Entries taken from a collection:

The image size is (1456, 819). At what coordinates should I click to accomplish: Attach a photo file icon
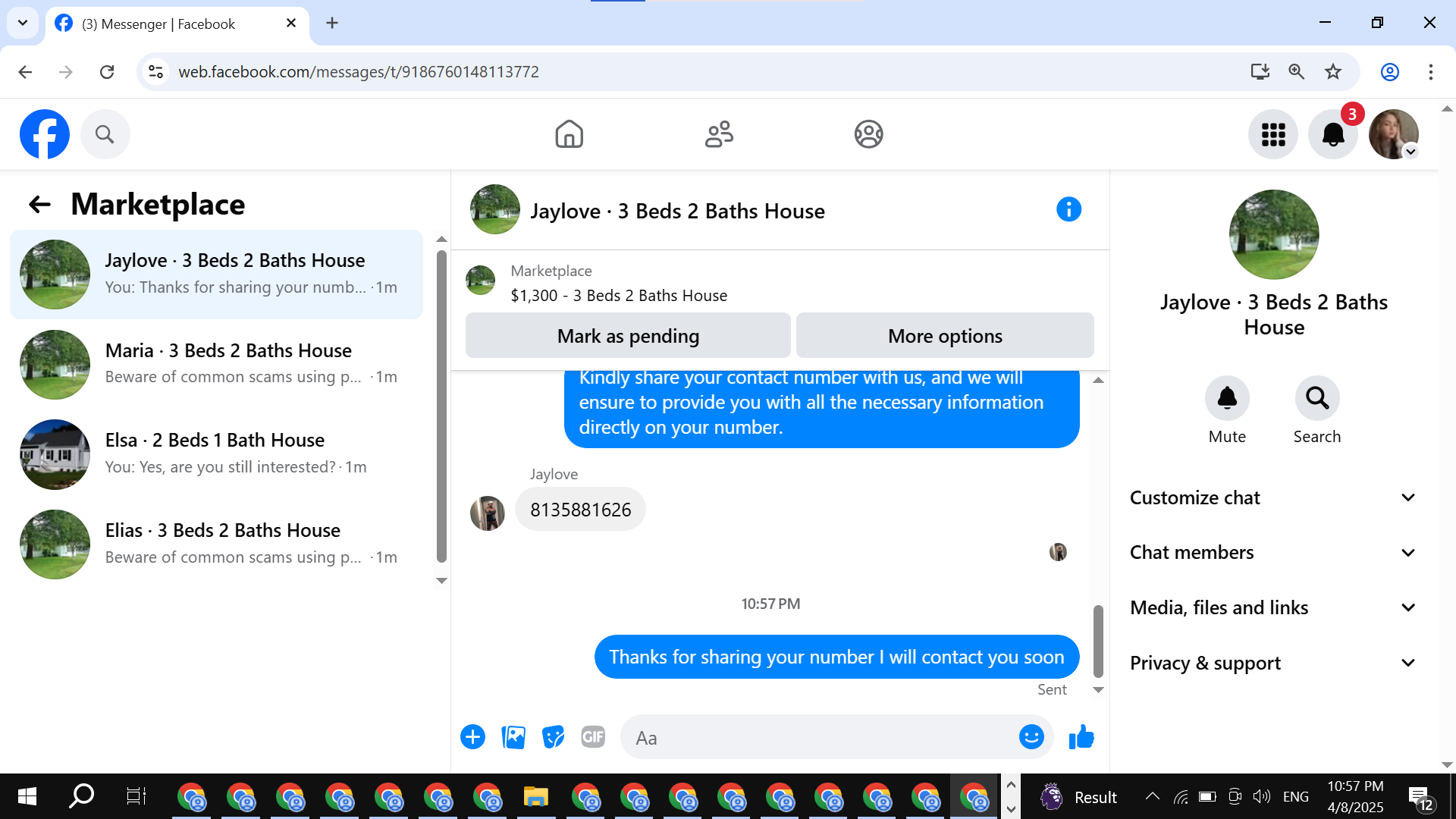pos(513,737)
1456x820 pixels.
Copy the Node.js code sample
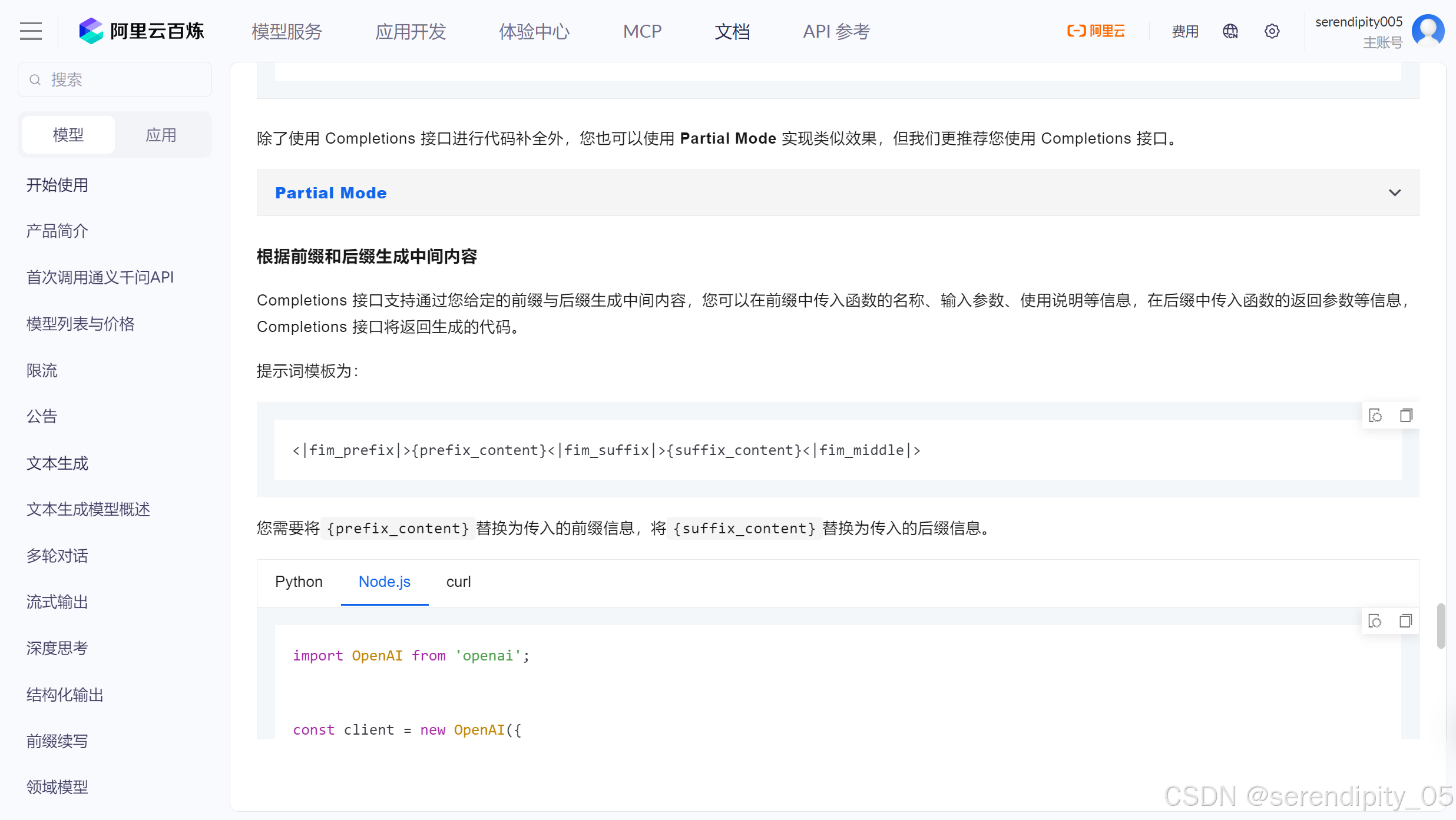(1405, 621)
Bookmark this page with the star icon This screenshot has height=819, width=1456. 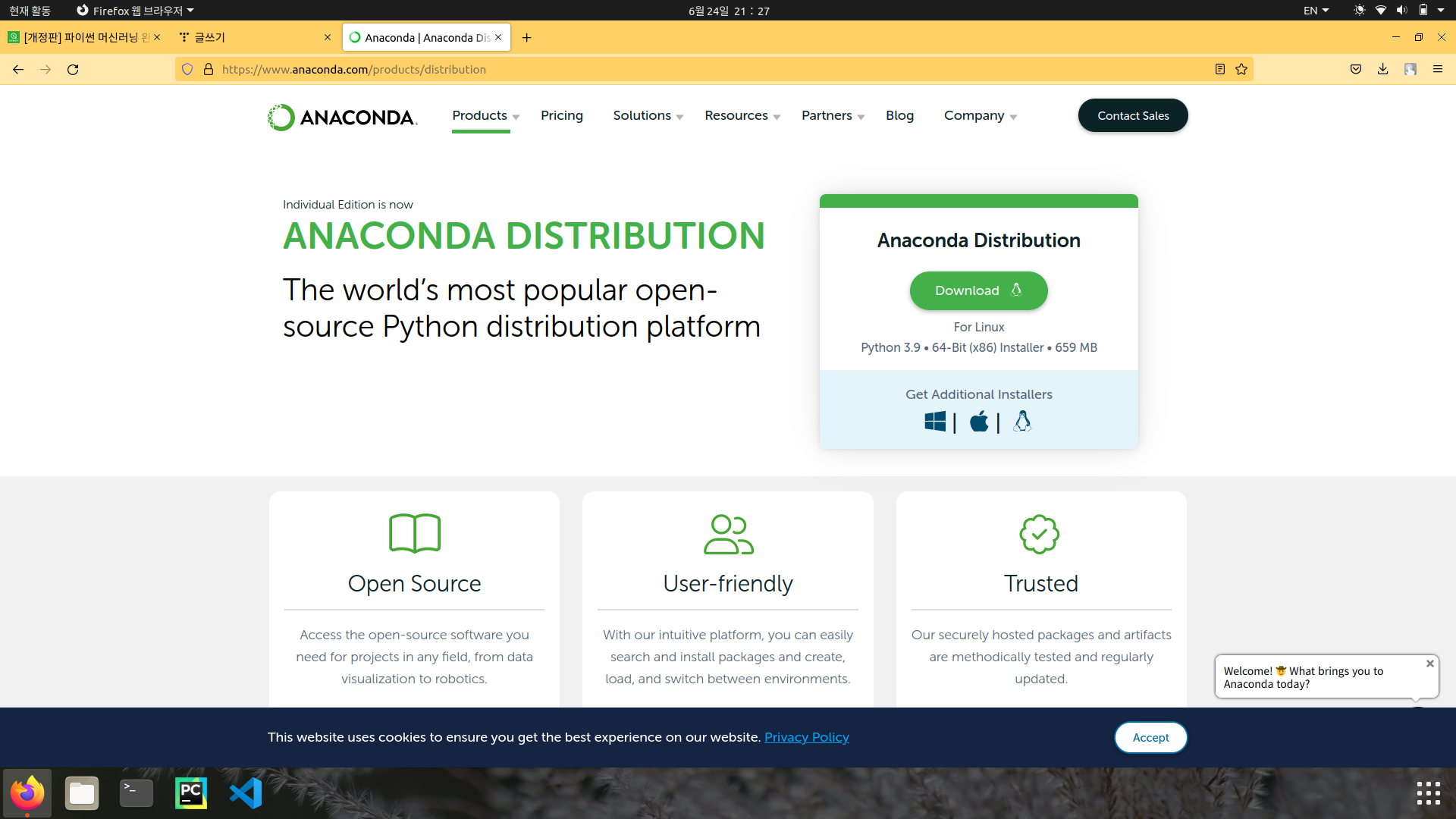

▸ **EXERCISE GOAL**:
Each record above is to be returned unchanged, while any picture it holds stays out.

▸ **RESPONSE TO THE TASK**:
The image size is (1456, 819). At what coordinates should I click to accomplish: Attach a photo file icon
pos(513,737)
1456x820 pixels.
Copy the Node.js code sample
(1405, 621)
Bookmark this page with the star icon This screenshot has height=819, width=1456. 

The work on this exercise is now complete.